§ **Short problem**:
Could you pull out, word for word, the lines of the entries starting with the line containing "Given: Click the" and going on through the end of the entries, and nothing else?

§ **Dataset entries**:
····················
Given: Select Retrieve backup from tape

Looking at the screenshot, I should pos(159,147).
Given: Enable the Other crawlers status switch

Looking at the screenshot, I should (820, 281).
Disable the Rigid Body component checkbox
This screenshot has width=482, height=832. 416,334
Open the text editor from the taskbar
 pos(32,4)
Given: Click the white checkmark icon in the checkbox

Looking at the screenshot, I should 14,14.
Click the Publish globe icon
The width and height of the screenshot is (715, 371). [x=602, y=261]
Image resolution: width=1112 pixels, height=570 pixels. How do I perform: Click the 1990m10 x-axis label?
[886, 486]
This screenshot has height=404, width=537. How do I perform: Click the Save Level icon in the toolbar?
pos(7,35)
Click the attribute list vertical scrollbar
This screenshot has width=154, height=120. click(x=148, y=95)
····················
§ **Problem solution**:
Given: Click the white checkmark icon in the checkbox

Looking at the screenshot, I should 14,14.
Click the Publish globe icon
The width and height of the screenshot is (715, 371). [x=602, y=261]
Image resolution: width=1112 pixels, height=570 pixels. How do I perform: Click the 1990m10 x-axis label?
[886, 486]
This screenshot has height=404, width=537. How do I perform: Click the Save Level icon in the toolbar?
pos(7,35)
Click the attribute list vertical scrollbar
This screenshot has width=154, height=120. click(x=148, y=95)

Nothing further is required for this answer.